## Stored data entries
###

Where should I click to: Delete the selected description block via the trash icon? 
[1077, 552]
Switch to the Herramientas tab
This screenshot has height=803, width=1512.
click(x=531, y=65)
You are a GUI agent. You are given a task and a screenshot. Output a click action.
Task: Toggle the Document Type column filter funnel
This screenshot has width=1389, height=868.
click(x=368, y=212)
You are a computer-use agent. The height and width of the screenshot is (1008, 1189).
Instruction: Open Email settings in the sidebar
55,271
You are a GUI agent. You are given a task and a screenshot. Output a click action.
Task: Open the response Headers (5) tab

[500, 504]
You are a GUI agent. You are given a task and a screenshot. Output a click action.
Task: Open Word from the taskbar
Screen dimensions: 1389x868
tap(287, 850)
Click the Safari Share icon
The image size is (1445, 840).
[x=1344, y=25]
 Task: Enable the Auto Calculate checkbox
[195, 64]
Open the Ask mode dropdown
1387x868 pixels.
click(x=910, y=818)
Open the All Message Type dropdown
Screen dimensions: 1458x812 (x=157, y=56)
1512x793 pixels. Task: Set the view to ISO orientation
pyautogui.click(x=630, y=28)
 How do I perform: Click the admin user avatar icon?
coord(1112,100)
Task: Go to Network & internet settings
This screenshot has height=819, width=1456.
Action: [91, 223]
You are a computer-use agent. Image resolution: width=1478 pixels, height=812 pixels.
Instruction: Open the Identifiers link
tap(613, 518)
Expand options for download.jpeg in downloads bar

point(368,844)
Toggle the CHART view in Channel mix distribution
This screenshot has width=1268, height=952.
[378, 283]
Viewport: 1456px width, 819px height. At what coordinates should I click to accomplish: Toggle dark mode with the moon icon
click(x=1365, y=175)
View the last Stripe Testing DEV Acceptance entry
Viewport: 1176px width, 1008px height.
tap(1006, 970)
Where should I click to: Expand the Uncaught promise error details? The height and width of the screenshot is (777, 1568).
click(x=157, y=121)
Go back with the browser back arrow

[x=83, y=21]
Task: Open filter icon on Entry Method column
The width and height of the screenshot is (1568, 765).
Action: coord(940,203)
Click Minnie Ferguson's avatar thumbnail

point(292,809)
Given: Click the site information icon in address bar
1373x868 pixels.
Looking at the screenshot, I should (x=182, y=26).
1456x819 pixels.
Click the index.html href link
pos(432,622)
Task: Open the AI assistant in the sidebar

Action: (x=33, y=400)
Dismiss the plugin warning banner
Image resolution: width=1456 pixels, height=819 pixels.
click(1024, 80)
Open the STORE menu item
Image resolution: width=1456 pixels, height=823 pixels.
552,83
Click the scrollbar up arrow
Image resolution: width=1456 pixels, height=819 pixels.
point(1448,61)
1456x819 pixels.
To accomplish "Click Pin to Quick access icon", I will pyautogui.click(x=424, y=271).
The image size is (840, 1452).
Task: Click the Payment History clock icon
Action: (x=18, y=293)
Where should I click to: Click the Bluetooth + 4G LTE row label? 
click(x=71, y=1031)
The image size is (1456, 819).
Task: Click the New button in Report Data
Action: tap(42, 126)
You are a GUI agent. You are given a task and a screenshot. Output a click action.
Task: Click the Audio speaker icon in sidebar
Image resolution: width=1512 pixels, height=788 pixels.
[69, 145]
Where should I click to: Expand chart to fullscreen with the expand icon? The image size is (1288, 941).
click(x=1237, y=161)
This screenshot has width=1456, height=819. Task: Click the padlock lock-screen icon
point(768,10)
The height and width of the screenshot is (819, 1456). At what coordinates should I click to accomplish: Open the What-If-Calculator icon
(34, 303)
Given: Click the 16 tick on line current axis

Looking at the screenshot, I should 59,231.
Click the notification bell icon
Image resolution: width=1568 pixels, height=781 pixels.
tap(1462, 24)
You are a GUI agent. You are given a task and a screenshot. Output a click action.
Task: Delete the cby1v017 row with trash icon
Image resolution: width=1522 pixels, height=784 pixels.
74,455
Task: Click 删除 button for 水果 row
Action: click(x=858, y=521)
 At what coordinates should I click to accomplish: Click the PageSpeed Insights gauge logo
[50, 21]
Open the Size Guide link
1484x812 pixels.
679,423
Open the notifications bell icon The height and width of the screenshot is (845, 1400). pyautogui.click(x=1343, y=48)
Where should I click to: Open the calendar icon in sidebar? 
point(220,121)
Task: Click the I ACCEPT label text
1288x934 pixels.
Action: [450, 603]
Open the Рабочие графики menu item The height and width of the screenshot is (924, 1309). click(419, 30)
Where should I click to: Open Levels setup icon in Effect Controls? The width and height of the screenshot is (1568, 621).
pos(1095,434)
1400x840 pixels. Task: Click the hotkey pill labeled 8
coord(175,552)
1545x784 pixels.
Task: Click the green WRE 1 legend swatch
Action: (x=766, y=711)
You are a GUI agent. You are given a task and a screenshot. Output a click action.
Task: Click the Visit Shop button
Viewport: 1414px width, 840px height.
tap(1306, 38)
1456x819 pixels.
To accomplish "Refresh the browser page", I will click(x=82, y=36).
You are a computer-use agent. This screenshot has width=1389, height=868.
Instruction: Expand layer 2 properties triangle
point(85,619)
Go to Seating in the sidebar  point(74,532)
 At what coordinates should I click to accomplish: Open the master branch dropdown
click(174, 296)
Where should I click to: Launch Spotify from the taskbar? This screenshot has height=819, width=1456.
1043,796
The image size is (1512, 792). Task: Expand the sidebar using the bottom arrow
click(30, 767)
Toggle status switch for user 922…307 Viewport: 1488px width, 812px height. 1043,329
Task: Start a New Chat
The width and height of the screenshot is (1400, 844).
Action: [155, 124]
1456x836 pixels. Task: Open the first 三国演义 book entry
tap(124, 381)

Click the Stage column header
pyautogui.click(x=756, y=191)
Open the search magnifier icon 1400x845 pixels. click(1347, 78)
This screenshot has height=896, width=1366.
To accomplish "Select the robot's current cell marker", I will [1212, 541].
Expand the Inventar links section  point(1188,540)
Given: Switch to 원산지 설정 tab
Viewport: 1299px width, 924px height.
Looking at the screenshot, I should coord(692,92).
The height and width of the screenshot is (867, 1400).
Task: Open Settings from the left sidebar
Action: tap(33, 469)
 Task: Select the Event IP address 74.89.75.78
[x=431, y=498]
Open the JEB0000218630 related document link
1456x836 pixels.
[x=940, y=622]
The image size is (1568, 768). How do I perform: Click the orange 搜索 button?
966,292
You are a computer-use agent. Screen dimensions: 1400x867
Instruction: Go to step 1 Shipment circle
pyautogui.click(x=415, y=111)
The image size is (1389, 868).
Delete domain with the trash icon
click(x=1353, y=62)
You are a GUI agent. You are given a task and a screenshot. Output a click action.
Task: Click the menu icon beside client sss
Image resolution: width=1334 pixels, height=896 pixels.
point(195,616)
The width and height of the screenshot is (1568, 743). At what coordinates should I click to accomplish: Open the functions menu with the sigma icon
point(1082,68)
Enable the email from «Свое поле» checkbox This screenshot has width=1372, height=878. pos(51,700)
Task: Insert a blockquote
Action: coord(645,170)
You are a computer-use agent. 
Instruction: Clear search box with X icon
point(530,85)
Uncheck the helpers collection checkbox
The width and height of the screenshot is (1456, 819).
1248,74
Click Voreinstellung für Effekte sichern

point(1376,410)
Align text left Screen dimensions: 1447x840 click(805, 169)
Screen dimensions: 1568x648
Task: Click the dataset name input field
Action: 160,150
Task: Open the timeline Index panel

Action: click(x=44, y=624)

###

## What to do
Every record must be given again exactly as it was written.

## Solution to this exercise
Where should I click to: Delete the selected description block via the trash icon? 
[1077, 552]
Switch to the Herramientas tab
This screenshot has height=803, width=1512.
click(x=531, y=65)
You are a GUI agent. You are given a task and a screenshot. Output a click action.
Task: Toggle the Document Type column filter funnel
This screenshot has width=1389, height=868.
click(x=368, y=212)
You are a computer-use agent. The height and width of the screenshot is (1008, 1189).
Instruction: Open Email settings in the sidebar
55,271
You are a GUI agent. You are given a task and a screenshot. Output a click action.
Task: Open the response Headers (5) tab

[500, 504]
You are a GUI agent. You are given a task and a screenshot. Output a click action.
Task: Open Word from the taskbar
Screen dimensions: 1389x868
tap(287, 850)
Click the Safari Share icon
The image size is (1445, 840).
[x=1344, y=25]
 Task: Enable the Auto Calculate checkbox
[195, 64]
Open the Ask mode dropdown
1387x868 pixels.
click(x=910, y=818)
Open the All Message Type dropdown
Screen dimensions: 1458x812 (x=157, y=56)
1512x793 pixels. Task: Set the view to ISO orientation
pyautogui.click(x=630, y=28)
 How do I perform: Click the admin user avatar icon?
coord(1112,100)
Task: Go to Network & internet settings
This screenshot has height=819, width=1456.
Action: [91, 223]
You are a computer-use agent. Image resolution: width=1478 pixels, height=812 pixels.
Instruction: Open the Identifiers link
tap(613, 518)
Expand options for download.jpeg in downloads bar

point(368,844)
Toggle the CHART view in Channel mix distribution
This screenshot has width=1268, height=952.
[378, 283]
Viewport: 1456px width, 819px height. At what coordinates should I click to accomplish: Toggle dark mode with the moon icon
click(x=1365, y=175)
View the last Stripe Testing DEV Acceptance entry
Viewport: 1176px width, 1008px height.
tap(1006, 970)
Where should I click to: Expand the Uncaught promise error details? The height and width of the screenshot is (777, 1568).
click(x=157, y=121)
Go back with the browser back arrow

[x=83, y=21]
Task: Open filter icon on Entry Method column
The width and height of the screenshot is (1568, 765).
Action: coord(940,203)
Click Minnie Ferguson's avatar thumbnail

point(292,809)
Given: Click the site information icon in address bar
1373x868 pixels.
Looking at the screenshot, I should (x=182, y=26).
1456x819 pixels.
Click the index.html href link
pos(432,622)
Task: Open the AI assistant in the sidebar

Action: (x=33, y=400)
Dismiss the plugin warning banner
Image resolution: width=1456 pixels, height=819 pixels.
click(1024, 80)
Open the STORE menu item
Image resolution: width=1456 pixels, height=823 pixels.
552,83
Click the scrollbar up arrow
Image resolution: width=1456 pixels, height=819 pixels.
point(1448,61)
1456x819 pixels.
To accomplish "Click Pin to Quick access icon", I will pyautogui.click(x=424, y=271).
The image size is (840, 1452).
Task: Click the Payment History clock icon
Action: (x=18, y=293)
Where should I click to: Click the Bluetooth + 4G LTE row label? 
click(x=71, y=1031)
The image size is (1456, 819).
Task: Click the New button in Report Data
Action: tap(42, 126)
You are a GUI agent. You are given a task and a screenshot. Output a click action.
Task: Click the Audio speaker icon in sidebar
Image resolution: width=1512 pixels, height=788 pixels.
[69, 145]
Where should I click to: Expand chart to fullscreen with the expand icon? The image size is (1288, 941).
click(x=1237, y=161)
This screenshot has width=1456, height=819. Task: Click the padlock lock-screen icon
point(768,10)
The height and width of the screenshot is (819, 1456). At what coordinates should I click to accomplish: Open the What-If-Calculator icon
(34, 303)
Given: Click the 16 tick on line current axis

Looking at the screenshot, I should 59,231.
Click the notification bell icon
Image resolution: width=1568 pixels, height=781 pixels.
tap(1462, 24)
You are a GUI agent. You are given a task and a screenshot. Output a click action.
Task: Delete the cby1v017 row with trash icon
Image resolution: width=1522 pixels, height=784 pixels.
74,455
Task: Click 删除 button for 水果 row
Action: click(x=858, y=521)
 At what coordinates should I click to accomplish: Click the PageSpeed Insights gauge logo
[50, 21]
Open the Size Guide link
1484x812 pixels.
679,423
Open the notifications bell icon The height and width of the screenshot is (845, 1400). pyautogui.click(x=1343, y=48)
Where should I click to: Open the calendar icon in sidebar? 
point(220,121)
Task: Click the I ACCEPT label text
1288x934 pixels.
Action: [450, 603]
Open the Рабочие графики menu item The height and width of the screenshot is (924, 1309). click(419, 30)
Where should I click to: Open Levels setup icon in Effect Controls? The width and height of the screenshot is (1568, 621).
pos(1095,434)
1400x840 pixels. Task: Click the hotkey pill labeled 8
coord(175,552)
1545x784 pixels.
Task: Click the green WRE 1 legend swatch
Action: (x=766, y=711)
You are a GUI agent. You are given a task and a screenshot. Output a click action.
Task: Click the Visit Shop button
Viewport: 1414px width, 840px height.
tap(1306, 38)
1456x819 pixels.
To accomplish "Refresh the browser page", I will click(x=82, y=36).
You are a computer-use agent. This screenshot has width=1389, height=868.
Instruction: Expand layer 2 properties triangle
point(85,619)
Go to Seating in the sidebar  point(74,532)
 At what coordinates should I click to accomplish: Open the master branch dropdown
click(174, 296)
Where should I click to: Launch Spotify from the taskbar? This screenshot has height=819, width=1456.
1043,796
The image size is (1512, 792). Task: Expand the sidebar using the bottom arrow
click(30, 767)
Toggle status switch for user 922…307 Viewport: 1488px width, 812px height. 1043,329
Task: Start a New Chat
The width and height of the screenshot is (1400, 844).
Action: [155, 124]
1456x836 pixels. Task: Open the first 三国演义 book entry
tap(124, 381)

Click the Stage column header
pyautogui.click(x=756, y=191)
Open the search magnifier icon 1400x845 pixels. click(1347, 78)
This screenshot has height=896, width=1366.
To accomplish "Select the robot's current cell marker", I will [1212, 541].
Expand the Inventar links section  point(1188,540)
Given: Switch to 원산지 설정 tab
Viewport: 1299px width, 924px height.
Looking at the screenshot, I should coord(692,92).
The height and width of the screenshot is (867, 1400).
Task: Open Settings from the left sidebar
Action: tap(33, 469)
 Task: Select the Event IP address 74.89.75.78
[x=431, y=498]
Open the JEB0000218630 related document link
1456x836 pixels.
[x=940, y=622]
The image size is (1568, 768). How do I perform: Click the orange 搜索 button?
966,292
You are a computer-use agent. Screen dimensions: 1400x867
Instruction: Go to step 1 Shipment circle
pyautogui.click(x=415, y=111)
The image size is (1389, 868).
Delete domain with the trash icon
click(x=1353, y=62)
You are a GUI agent. You are given a task and a screenshot. Output a click action.
Task: Click the menu icon beside client sss
Image resolution: width=1334 pixels, height=896 pixels.
point(195,616)
The width and height of the screenshot is (1568, 743). At what coordinates should I click to accomplish: Open the functions menu with the sigma icon
point(1082,68)
Enable the email from «Свое поле» checkbox This screenshot has width=1372, height=878. pos(51,700)
Task: Insert a blockquote
Action: coord(645,170)
You are a computer-use agent. 
Instruction: Clear search box with X icon
point(530,85)
Uncheck the helpers collection checkbox
The width and height of the screenshot is (1456, 819).
1248,74
Click Voreinstellung für Effekte sichern

point(1376,410)
Align text left Screen dimensions: 1447x840 click(805, 169)
Screen dimensions: 1568x648
Task: Click the dataset name input field
Action: 160,150
Task: Open the timeline Index panel

Action: click(x=44, y=624)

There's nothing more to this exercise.